Description of the task: Exactly the lines from the first line of the records to the line holding "You are a computer-use agent." should be duplicated, and nothing more; pictures stay out.

### Provided data

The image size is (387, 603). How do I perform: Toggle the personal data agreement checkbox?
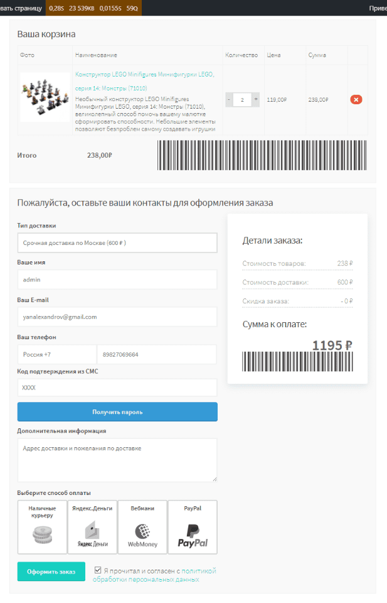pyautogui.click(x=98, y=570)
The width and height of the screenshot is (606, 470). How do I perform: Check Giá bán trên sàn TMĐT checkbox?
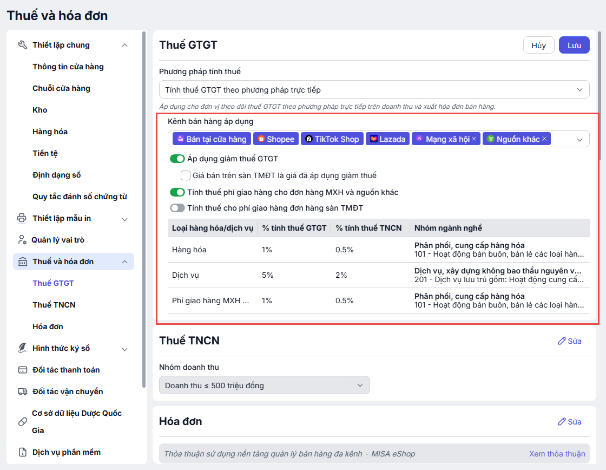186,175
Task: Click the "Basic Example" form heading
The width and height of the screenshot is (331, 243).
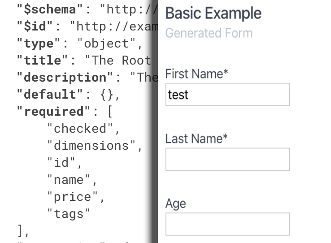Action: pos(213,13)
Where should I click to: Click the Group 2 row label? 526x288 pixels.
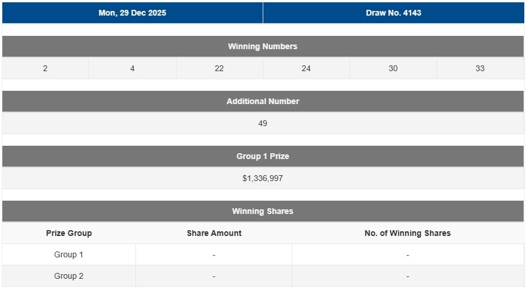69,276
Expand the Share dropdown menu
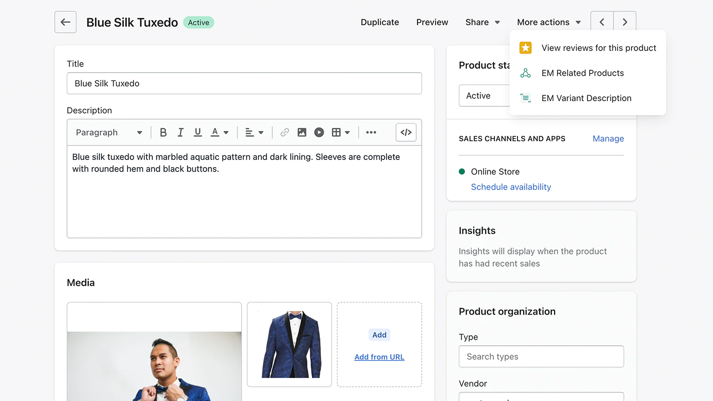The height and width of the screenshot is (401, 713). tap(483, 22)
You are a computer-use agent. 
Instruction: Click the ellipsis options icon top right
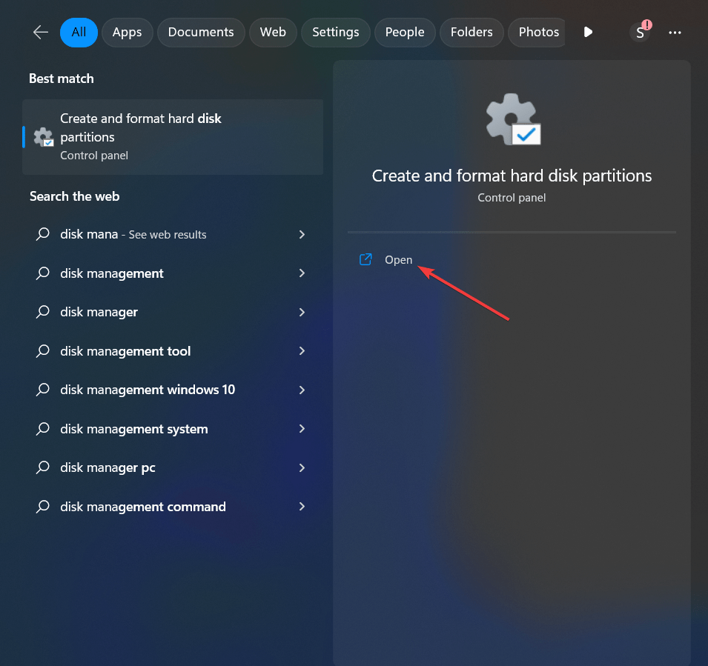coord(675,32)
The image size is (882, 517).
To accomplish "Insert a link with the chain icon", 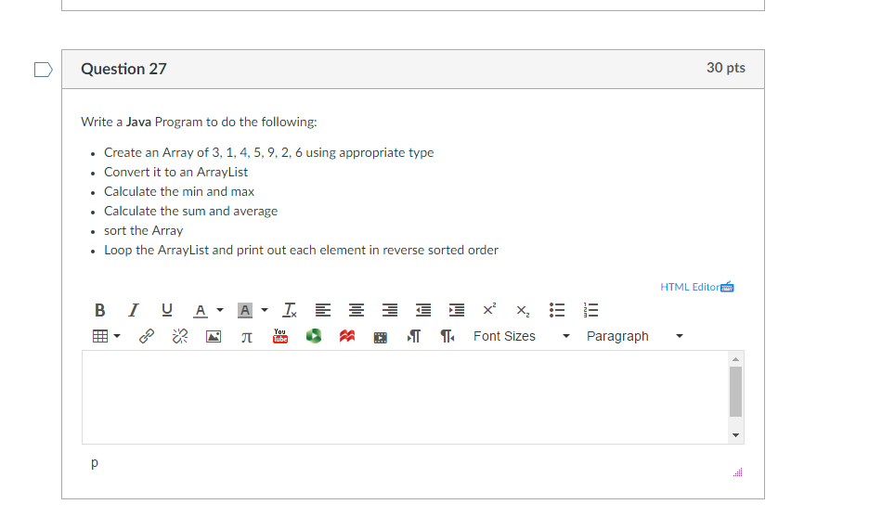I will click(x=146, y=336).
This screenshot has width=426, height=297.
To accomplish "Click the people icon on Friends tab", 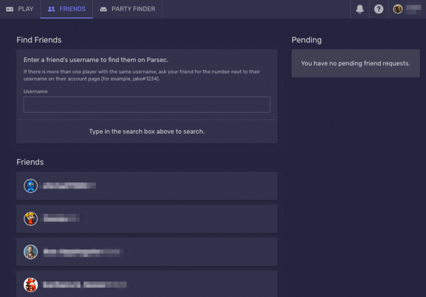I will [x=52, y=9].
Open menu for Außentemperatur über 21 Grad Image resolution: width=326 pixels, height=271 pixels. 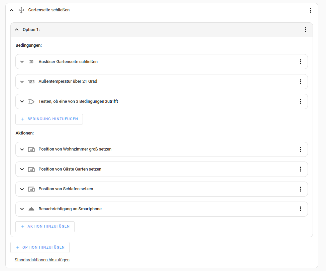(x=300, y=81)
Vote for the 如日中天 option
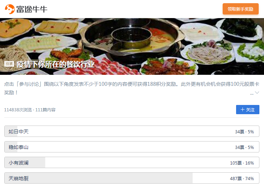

######

Answer section:
The image size is (387, 603). How do I perform: Toggle the personal data agreement checkbox?
pyautogui.click(x=98, y=570)
The width and height of the screenshot is (606, 470). How do I perform: Check Giá bán trên sàn TMĐT checkbox?
186,175
Task: Click the "Basic Example" form heading
The width and height of the screenshot is (331, 243).
Action: pos(213,13)
Where should I click to: Click the Group 2 row label? 526x288 pixels.
69,276
Expand the Share dropdown menu
The height and width of the screenshot is (401, 713). tap(483, 22)
You are a computer-use agent. 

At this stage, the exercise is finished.